Pastor Greg Laurie and Dr. Tony Evans, Harvest Christian Fellowship, Riverside, California.

Before airing a conversation he recorded earlier with Evans, senior pastor of Oak Cliff Bible Fellowship in Dallas, Laurie noted the turmoil in the country and said the church is “the place to talk about this.”

Laurie, who is white, said:

“Our country is in turmoil right now because of the tragic killing — and I would classify it as a murder — of George Floyd. This man had a knee of a police officer on his neck. He wasn’t able to breathe. He said repeatedly, “I can’t breathe,” and even called out, “Mama,” which is just so heartbreaking to watch this. It’s really opened up an important national conversation, and also there’s a lot of conflict on our streets right now. I want you to know, I can only speak for myself and maybe my family, but we’re listening. We’re wanting to understand. We’re wanting to learn. We don’t know what it’s like to walk in the shoes of an African American person.”
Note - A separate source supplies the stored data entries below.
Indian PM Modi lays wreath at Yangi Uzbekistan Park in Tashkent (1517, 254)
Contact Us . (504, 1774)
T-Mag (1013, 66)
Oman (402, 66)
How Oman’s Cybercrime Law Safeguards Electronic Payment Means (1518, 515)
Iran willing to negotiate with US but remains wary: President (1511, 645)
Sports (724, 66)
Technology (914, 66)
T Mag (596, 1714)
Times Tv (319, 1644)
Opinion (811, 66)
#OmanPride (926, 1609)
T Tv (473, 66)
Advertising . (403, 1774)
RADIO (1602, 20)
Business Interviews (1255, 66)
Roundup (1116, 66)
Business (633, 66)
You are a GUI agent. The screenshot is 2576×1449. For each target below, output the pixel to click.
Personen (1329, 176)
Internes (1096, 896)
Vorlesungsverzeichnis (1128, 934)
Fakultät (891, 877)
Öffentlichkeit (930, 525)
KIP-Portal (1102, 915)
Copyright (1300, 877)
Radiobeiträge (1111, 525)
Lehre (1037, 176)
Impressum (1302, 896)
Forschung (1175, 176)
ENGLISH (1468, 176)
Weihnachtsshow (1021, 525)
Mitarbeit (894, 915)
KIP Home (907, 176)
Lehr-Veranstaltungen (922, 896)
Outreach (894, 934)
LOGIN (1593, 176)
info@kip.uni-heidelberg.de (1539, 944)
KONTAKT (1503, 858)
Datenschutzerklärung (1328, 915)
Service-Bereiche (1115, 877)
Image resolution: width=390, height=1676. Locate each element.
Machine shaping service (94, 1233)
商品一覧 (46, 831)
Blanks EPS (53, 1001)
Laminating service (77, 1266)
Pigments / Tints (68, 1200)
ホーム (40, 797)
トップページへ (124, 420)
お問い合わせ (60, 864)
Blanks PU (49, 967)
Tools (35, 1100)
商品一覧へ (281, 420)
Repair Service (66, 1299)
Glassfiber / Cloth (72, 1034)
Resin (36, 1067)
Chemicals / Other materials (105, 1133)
In their conversation, Evans, who is black, said:

“Because the church was complicit in so much of what we are still seeing the aftermath of today, the spiritual has not been addressed on the level that it needs to be, and God is not going to skip the church house to fix the White House. Until the church of Jesus Christ decides it’s going to be a comprehensively biblical church and not just pick and choose the areas where we want to be full-time Christians and not part-time saints then we will not see the resolution to this crisis, because if God causes your distress, you need God to fix what God causes. … As long as there’s division on Sunday, there’s going to be chaos on Monday. The church of Jesus Christ has got to take ownership of its responsibility because God always starts with his people to determine what happens with everybody else.”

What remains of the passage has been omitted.